As Bicicletas de Belleville conta a história de um
garotinho muito triste que é adotado por uma senhora idosa
chamada “Madame Souza”. O nome do menino é “Champion”
– campeão em francês –, e vive seus dias
preso a uma melancolia desencantadora. Madame Souza faz de tudo para
alegrá – lo, mas ele sempre demonstra desinteresse pelas
prendas apresentadas pela boa velhinha, a exemplo de um cachorro,
“Bruno”. Após muitas teimosas tentativas, Madame
Souza descobre que Champion tem um forte interesse por bicicletas,
e dá uma ao menino. A partir de então, a entusiasmada
senhora submete o garoto a uma árdua maratona de treinamentos,
até que ele – já crescido – se torna um
grande ciclista e chega a participar de uma importante competição,
a Tour de France. É justamente nesse evento que Champion e
outros dois ciclistas são seqüestrados por uns excêntricos
sujeitos trajados de preto. Madame Souza, dando conta do fato, empreende
uma busca arriscada – alucinante pelo jovem, e para isso, conta
com a ajuda do obeso cachorro Bruno e das “Trigêmeas de
Belleville”, que faziam sucesso nos cabarets na década
de 30, entoando belíssimas e animadas canções.

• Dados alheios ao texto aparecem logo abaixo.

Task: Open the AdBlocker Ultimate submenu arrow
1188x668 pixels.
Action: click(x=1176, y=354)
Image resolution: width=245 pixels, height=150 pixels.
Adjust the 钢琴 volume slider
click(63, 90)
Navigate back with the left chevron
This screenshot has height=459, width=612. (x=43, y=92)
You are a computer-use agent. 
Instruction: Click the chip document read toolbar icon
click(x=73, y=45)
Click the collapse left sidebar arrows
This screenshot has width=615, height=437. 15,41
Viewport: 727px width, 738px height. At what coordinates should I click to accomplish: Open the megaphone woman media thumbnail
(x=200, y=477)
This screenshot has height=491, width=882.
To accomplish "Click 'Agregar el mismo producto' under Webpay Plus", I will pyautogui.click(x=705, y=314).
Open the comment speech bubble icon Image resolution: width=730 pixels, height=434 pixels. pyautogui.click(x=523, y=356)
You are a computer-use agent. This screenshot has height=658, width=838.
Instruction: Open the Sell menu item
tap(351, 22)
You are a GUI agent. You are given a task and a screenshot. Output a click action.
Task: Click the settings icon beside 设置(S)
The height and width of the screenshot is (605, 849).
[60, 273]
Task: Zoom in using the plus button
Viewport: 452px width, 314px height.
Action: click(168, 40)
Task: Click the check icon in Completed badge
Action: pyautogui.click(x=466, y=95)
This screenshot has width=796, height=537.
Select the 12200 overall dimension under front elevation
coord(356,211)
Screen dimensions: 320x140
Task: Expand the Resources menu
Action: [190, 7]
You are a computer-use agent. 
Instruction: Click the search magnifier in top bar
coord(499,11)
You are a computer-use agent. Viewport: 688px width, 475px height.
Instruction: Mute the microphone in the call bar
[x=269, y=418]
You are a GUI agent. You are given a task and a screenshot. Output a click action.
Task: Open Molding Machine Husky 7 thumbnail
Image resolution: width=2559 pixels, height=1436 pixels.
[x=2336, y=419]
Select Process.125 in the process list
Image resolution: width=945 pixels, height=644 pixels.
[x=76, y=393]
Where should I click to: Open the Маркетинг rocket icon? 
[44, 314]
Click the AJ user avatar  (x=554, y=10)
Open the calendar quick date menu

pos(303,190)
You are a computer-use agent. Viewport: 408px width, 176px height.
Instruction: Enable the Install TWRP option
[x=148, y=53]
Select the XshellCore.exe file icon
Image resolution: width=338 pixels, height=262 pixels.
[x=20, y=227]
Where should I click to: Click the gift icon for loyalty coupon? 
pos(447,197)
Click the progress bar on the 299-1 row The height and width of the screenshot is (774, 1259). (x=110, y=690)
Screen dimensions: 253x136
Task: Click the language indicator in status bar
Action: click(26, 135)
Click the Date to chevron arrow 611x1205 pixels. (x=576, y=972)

Como fora escrito no parágrafo anterior, não haverá
necessidade de muitas palavras para encantar/emocionar ao telespectador,
pois sendo o filme pobre de muitas palavras, é bastante rico
em ensinamentos e poesia nos gestos dos personagens. O próprio
fato de o garoto ser chamado Champion já chama a atenção.
O menino é pobre materialmente e demonstra uma sequidão
interior causada, provavelmente, pela falta de carinho recebido daqueles
que vieram antes de Madame Souza. Mesmo assim, ele é tratado
por campeão, e a boa senhora faz de tudo para que ele se supere
a cada dia e realize os seus sonhos.
A animação mostra um aspecto muito interessante, que
é justamente a tentativa de negação daquilo imposto
pela sociedade capitalista unidimensional: enquanto o mercado e suas
leis jogam as pessoas já “não – produtivas”
para as beiradas sociais, Madame Souza e as Trigêmeas de Belleville
apontam que o ser humano é muito mais do que aquilo que o Capitalismo
sustenta; ele é capaz de amar, de fazer arte, de ensinar, enfim,
de ser querido não pelo tanto que produz, mas pelo o que é.
Numa sociedade marcada pelo consumismo, como a de Belleville, em que
tudo gira em torno do “ter mais” para parecer “ser
mais”, as quatro aventureiras se preocupam em tirar Champion
das garras daqueles que querem fazê – lo mera peça
de uma engrenagem de fazer dinheiro.
O filme é um elogio aos avós. Tanto é que Sylvain
Chomet dedica-o aos seus parentes. Ali os idosos não são
vistos como operários imprestáveis, mas como pessoas
de sabedoria acumulada, abertos a mostrarem aos mais novos a importância
de romper com os valores de uma sociedade tecnicista e excludente.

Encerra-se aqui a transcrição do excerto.